YANG DIKERJAKAN
**A.** Tuliskan setiap singkatan yang dijelaskan kepanjangannya dalam berita tentang tunjangan guru 3T di bawah, beserta kepanjangannya.
**B.** Teruskan berita tentang tunjangan khusus guru 3T di Kapuas Hulu di bawah, dimulai setelah kalimat penutupnya.

JURNALIS.co.id – Sebagian guru yang menerima tunjangan khusus daerah Tertinggal, Terdepan dan Terluar (3T) di Kabupaten Kapuas Hulu dinilai tidak tepat sasaran.
Di mana guru yang semestinya benar-benar harus mendapatkan tunjangan khusus karena kondisi akses atau letak sekolah yang sulit dijangkau, justru tidak mendapatkannya sepeser pun. Sebaliknya, guru yang bertugas dengan kondisi keberadaan sekolah yang memiliki akses yang nyaman justru menerima tunjangan khusus.
Petrus Kusnadi Kepala Dinas Pendidikan dan Kebudayaan (Disdikbud) Kapuas Hulu menyampaikan pihaknya akan mengevaluasi hal tersebut secara bersama-sama dengan para Koordinator Pendidikan (Koordik) di setiap Kecamatan yang ada di Bumi Kapuas. Pasalnya, penetapan guru yang mendapat tunjangan khusus 3T tersebut memang perlu diubah dan dievaluasi secara bersama-sama.

DATA TERSEDIA
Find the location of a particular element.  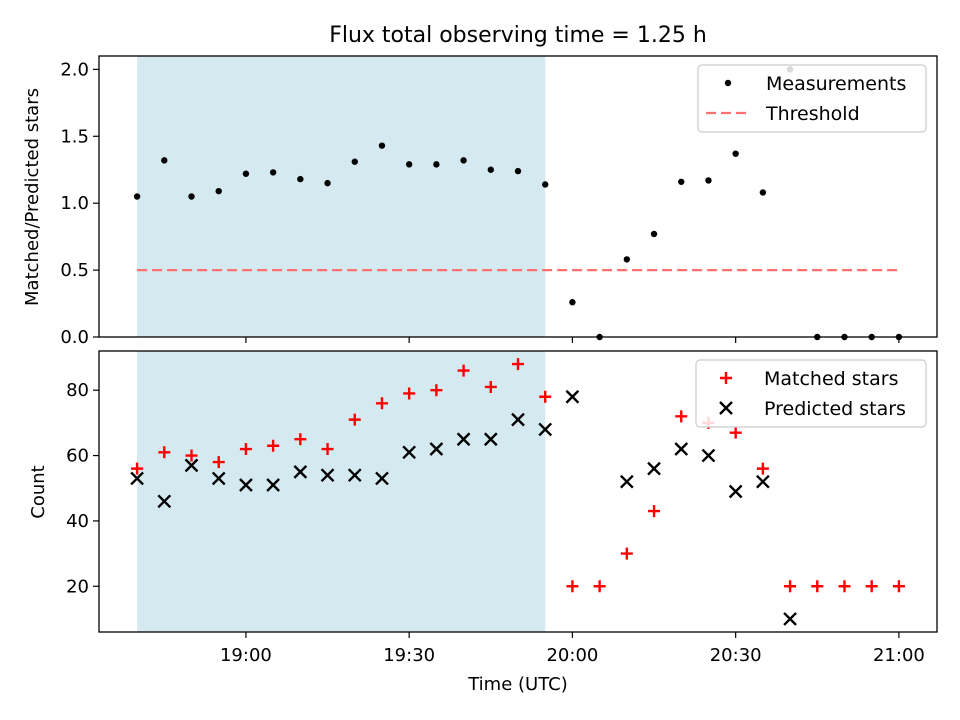

y-tick-label: 80 is located at coordinates (78, 390).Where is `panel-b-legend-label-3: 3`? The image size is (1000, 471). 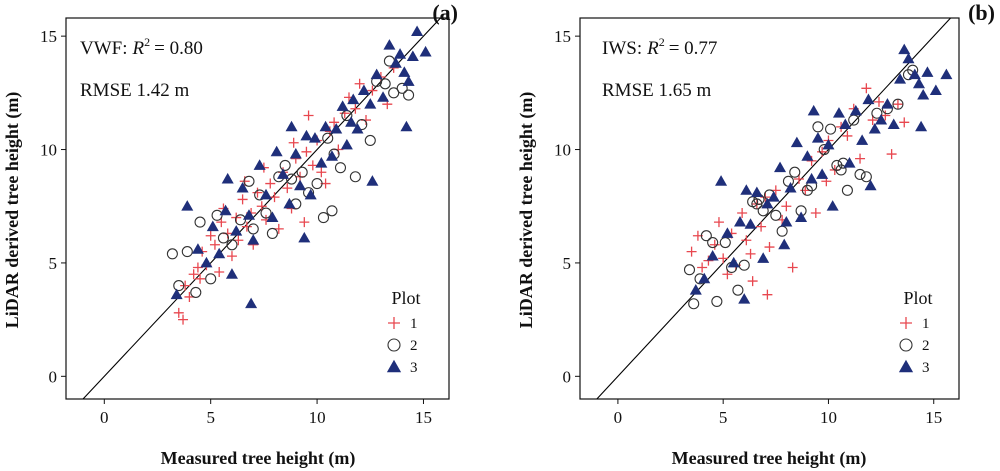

JAWABAN SOAL
**A.**
3T: Tertinggal, Terdepan dan Terluar
Disdikbud: Dinas Pendidikan dan Kebudayaan
Koordik: Koordinator Pendidikan

**B.**
“Kedepannya kita akan melakukan evaluasi secara bersama-sama terkait hal ini, karena ini juga merupakan saran dari para Koordik di setiap Kecamatan,” katanya belum lama ini.
Petrus mengingatkan kepada para guru penerima tunjangan khusus, untuk tidak mengharapkan 100 persen mendapatkan tunjangan khusus setiap triwulan.
“Karena ini memang betul-betul hitungan dari pemerintah pusat, dalam hal ini Kementerian Keuangan berdasarkan status desa. Sementara desa tertinggal di Kabupaten Kapuas Hulu ini sudah tidak ada lagi,” tegasnya.
Petrus menjelaskan, secara logika apabila dilihat dari status desa di Kabupaten Kapuas Hulu saat ini, mestinya sudah tidak ada lagi tunjangan khusus 3T. Mengingat sudah tidak ada lagi desa yang berstatus tertinggal di Kapuas Hulu.
“Kemarin kita hanya dapat Rp4 miliar dana tunjangan khusus ini. Sementara data yang sudah di-SK-kan oleh Kementerian Keuangan, lebih dari itu, sehingga kami tekor dan dana itu harus kami tambah sesuai data yang sudah ada, yang dikeluarkan oleh Kementerian Keuangan,” terangnya.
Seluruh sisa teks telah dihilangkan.